[[ Supplied material, beginning ]]

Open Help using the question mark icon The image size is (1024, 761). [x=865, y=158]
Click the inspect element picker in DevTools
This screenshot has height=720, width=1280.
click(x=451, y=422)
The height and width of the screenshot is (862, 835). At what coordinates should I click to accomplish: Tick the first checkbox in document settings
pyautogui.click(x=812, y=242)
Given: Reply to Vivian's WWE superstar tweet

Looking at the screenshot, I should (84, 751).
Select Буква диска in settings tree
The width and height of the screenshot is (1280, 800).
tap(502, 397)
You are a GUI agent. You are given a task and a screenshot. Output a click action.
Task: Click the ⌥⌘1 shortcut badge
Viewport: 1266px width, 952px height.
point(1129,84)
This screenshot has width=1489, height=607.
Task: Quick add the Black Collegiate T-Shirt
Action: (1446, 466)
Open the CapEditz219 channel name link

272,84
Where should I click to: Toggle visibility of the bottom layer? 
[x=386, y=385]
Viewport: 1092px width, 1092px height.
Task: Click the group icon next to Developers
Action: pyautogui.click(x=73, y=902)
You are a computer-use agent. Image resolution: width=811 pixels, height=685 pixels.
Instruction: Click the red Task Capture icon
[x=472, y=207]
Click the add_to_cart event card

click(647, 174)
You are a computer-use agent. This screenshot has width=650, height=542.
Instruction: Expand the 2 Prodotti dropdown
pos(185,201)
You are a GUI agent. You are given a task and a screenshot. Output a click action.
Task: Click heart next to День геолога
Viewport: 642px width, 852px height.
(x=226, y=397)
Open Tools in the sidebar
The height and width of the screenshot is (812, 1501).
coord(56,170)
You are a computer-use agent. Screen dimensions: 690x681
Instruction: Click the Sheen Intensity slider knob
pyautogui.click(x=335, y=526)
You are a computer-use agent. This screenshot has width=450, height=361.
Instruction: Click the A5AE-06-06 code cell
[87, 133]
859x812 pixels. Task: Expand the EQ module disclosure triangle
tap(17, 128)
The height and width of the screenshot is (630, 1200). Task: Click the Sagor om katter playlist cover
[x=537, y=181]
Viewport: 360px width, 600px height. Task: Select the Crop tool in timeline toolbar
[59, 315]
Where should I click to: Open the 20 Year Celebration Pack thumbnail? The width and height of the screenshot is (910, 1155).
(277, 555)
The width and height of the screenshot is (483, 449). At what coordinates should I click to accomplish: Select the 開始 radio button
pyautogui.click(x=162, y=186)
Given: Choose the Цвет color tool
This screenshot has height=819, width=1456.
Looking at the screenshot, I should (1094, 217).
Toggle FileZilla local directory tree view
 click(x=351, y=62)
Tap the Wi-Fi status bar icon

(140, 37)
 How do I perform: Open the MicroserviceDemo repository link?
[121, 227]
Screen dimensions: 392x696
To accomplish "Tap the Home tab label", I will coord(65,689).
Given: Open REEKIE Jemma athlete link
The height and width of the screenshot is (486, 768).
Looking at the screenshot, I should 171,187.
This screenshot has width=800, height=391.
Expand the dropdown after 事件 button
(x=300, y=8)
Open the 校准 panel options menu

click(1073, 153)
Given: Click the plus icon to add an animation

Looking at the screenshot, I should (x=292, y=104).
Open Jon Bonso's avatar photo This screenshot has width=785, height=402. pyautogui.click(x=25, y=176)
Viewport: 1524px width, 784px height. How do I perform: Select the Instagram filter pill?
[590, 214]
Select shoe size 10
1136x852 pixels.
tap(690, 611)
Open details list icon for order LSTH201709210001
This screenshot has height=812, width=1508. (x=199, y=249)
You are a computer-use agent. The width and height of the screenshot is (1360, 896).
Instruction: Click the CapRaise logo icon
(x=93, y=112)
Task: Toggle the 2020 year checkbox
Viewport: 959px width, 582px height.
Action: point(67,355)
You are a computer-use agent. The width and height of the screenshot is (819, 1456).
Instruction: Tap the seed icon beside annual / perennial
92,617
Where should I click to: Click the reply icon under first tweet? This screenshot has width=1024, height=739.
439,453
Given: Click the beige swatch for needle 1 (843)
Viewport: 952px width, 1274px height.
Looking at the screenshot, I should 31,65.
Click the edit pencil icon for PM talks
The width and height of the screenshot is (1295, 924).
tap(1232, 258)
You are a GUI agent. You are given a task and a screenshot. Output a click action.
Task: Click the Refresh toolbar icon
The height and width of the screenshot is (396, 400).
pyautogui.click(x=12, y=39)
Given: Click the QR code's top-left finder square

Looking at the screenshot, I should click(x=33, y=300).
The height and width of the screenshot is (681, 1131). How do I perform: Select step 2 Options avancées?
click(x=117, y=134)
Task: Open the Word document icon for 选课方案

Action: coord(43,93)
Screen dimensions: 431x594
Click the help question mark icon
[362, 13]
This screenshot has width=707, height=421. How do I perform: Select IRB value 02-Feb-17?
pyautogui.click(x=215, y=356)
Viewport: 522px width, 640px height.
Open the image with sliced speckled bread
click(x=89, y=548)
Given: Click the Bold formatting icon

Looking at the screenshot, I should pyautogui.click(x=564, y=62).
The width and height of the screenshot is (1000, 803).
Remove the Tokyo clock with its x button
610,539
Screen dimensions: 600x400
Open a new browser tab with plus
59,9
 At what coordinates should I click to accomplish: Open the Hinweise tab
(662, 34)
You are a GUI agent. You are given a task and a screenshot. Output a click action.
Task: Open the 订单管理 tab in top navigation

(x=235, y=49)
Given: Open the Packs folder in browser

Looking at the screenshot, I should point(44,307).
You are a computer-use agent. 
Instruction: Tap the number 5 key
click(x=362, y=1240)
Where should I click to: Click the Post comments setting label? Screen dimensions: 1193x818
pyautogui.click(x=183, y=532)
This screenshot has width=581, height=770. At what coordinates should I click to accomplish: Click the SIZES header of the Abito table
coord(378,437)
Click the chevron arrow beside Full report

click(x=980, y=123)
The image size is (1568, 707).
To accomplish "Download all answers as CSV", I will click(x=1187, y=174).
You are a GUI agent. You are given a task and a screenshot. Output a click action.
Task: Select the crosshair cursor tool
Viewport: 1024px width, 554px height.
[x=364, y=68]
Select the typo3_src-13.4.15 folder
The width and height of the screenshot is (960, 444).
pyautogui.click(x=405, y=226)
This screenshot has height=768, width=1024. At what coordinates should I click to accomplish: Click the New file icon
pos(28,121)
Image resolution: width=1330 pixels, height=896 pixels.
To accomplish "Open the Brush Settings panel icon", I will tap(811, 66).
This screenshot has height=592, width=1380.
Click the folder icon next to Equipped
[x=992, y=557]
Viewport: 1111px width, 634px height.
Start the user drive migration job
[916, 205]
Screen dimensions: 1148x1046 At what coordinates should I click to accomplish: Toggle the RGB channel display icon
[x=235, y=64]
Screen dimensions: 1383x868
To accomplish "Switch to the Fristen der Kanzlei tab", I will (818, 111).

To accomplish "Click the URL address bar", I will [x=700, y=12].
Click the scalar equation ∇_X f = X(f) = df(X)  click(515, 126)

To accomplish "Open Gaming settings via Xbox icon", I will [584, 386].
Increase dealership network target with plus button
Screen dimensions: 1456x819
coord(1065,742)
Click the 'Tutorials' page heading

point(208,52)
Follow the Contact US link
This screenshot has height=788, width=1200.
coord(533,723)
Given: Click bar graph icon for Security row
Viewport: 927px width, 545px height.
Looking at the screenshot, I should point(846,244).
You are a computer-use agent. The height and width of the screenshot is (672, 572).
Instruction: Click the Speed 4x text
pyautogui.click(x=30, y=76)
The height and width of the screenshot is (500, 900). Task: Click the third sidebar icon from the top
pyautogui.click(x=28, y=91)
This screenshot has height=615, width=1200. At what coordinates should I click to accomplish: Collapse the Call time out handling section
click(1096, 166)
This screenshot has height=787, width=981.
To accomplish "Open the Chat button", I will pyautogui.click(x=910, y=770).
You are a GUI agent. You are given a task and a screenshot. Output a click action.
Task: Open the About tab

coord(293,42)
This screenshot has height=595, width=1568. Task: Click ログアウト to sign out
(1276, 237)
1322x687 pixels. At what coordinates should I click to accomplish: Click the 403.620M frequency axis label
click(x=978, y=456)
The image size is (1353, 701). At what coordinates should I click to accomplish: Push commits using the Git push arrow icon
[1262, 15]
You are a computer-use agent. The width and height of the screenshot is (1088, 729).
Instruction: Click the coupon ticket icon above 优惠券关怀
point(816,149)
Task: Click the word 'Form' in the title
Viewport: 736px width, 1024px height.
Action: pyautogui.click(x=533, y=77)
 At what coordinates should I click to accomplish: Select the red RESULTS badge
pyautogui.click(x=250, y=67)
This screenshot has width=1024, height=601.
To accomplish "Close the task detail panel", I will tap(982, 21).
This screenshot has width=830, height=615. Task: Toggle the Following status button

[[ Supplied material, end ]]

→ **Exercise description**:
Looking at the data above, count every line holding the word "resolution" and state only the count.

→ **Reply to the exercise**:
2